| Assignment |
The range runs from the line containing "Where should I" to the last line of the entries. Restate those lines word for word, without the pictures.

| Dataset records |

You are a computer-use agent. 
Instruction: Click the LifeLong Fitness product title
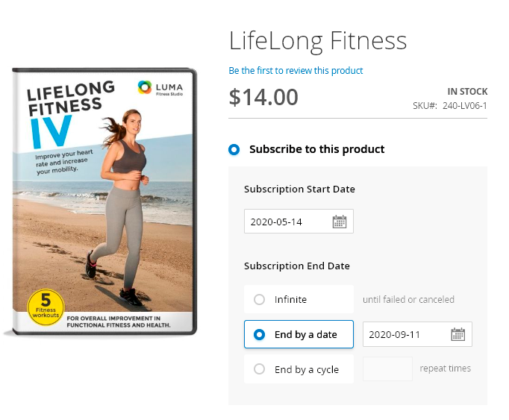(318, 40)
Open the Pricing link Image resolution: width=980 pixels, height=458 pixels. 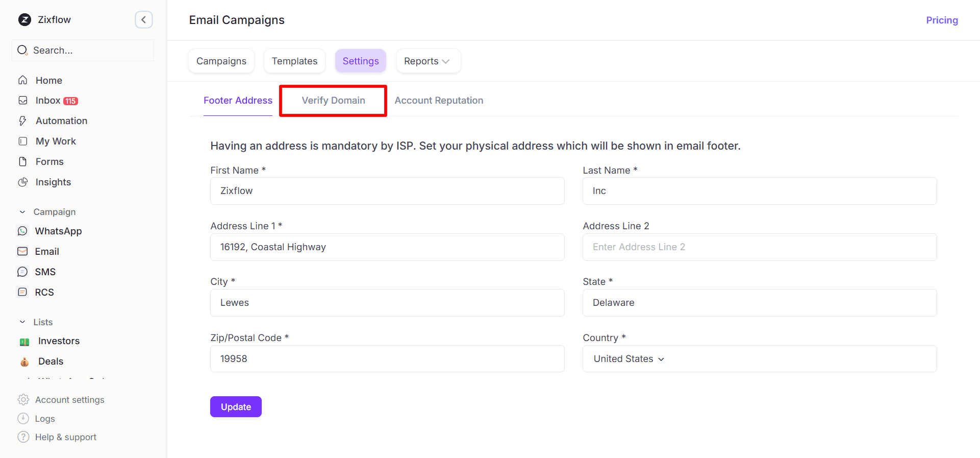pos(942,20)
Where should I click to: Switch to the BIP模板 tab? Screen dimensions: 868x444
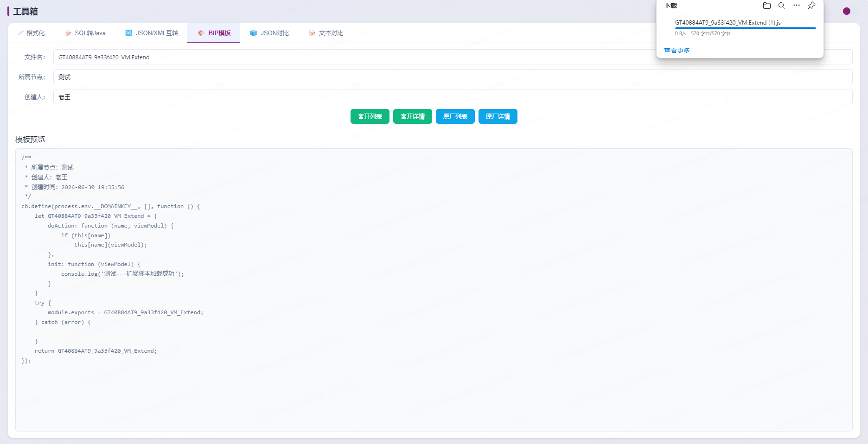[x=214, y=33]
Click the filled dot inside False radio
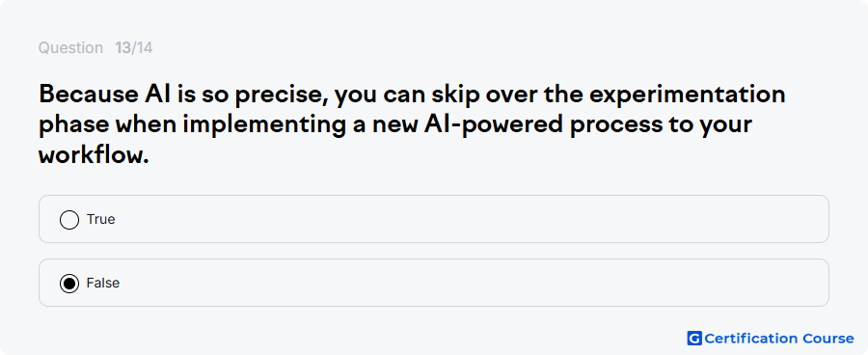 coord(69,284)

| Solution to this task |
Where should I click to: Switch to the BIP模板 tab? Screen dimensions: 868x444
[x=214, y=33]
Click the filled dot inside False radio
 coord(69,284)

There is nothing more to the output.